- [WORK REQUIRED] Retype the part of the Autechre Guitar article starting at "Singles from Autechre" and ending at "positively by critics.", with every word and punctuation mark unchanged.

- [ARTICLE]
=====

Studio album by Shane Parish
- Released: February 27, 2026
- Recorded: October 2025
- Genre: Acoustic; avant-garde;
- Length: 51:43
- Label: Palilalia Records
- Producer: Shane Parish

Shane Parish chronology
| Solo at Cafe OTO (2025) | Autechre Guitar (2026) |  |

Singles from Autechre Guitar
- "Maetl" Released: December 5, 2025; "Eggshell" Released: December 5, 2025; "Corc" Released: January 6, 2026;

= Autechre Guitar =

2026 covers album

Autechre Guitar is a covers album by American guitarist and composer Shane Parish. The album was released on February 27, 2026 through Palilalia Records. An acoustic avant-garde album, it consists of Autechre songs performed solo, on acoustic guitar, with no additional effects or overdubbing. The collection of tracks are derived from Incunabula (1993), Amber (1994), Tri Repetae (1995) and LP5 (1998). The album was received positively by critics.

== Background ==
Shane Parish is an American guitarist from Athens, Georgia. Parish leads the avant-rock band Ahleuchatistas and is part of the Bill Orcutt Guitar Quartet. Parish was introduced to Autechre, a British experimental electronic duo, by his wife Courtney in the early 2000s. In the 2020s, starting with a cover of "Slip" from Amber, Parish would gradually work through the duo's discography, notating a variety of tracks. "Slip" was followed by "Bike" from Incunabula and "Eutow" from Tri Repetae.

=====

- [GIVEN MATERIAL]
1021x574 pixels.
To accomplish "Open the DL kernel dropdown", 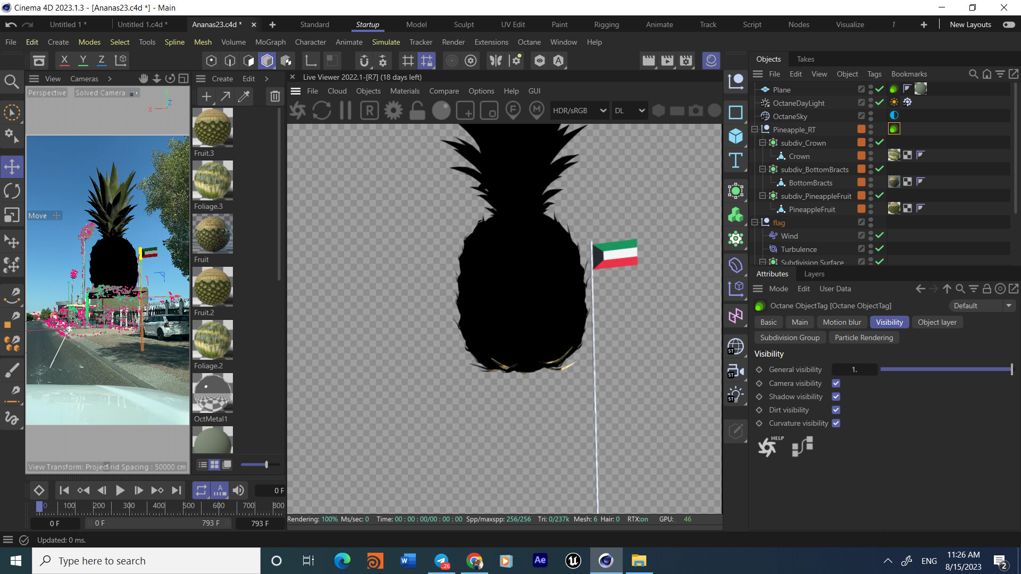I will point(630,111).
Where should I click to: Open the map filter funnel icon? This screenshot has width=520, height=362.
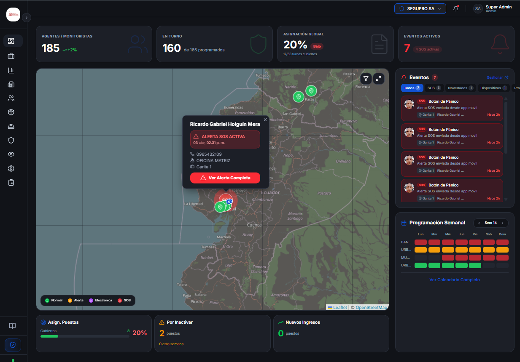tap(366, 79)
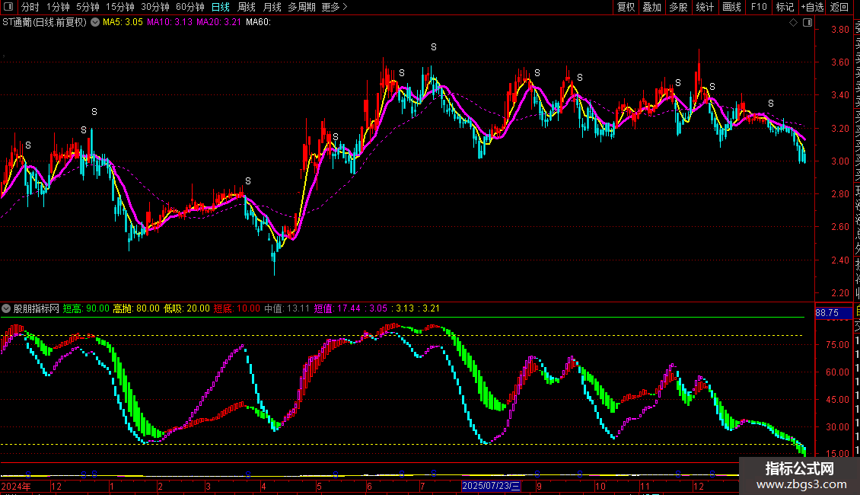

=====

- [CORRECT OUTPUT]
Singles from Autechre Guitar
- "Maetl" Released: December 5, 2025; "Eggshell" Released: December 5, 2025; "Corc" Released: January 6, 2026;

= Autechre Guitar =

2026 covers album

Autechre Guitar is a covers album by American guitarist and composer Shane Parish. The album was released on February 27, 2026 through Palilalia Records. An acoustic avant-garde album, it consists of Autechre songs performed solo, on acoustic guitar, with no additional effects or overdubbing. The collection of tracks are derived from Incunabula (1993), Amber (1994), Tri Repetae (1995) and LP5 (1998). The album was received positively by critics.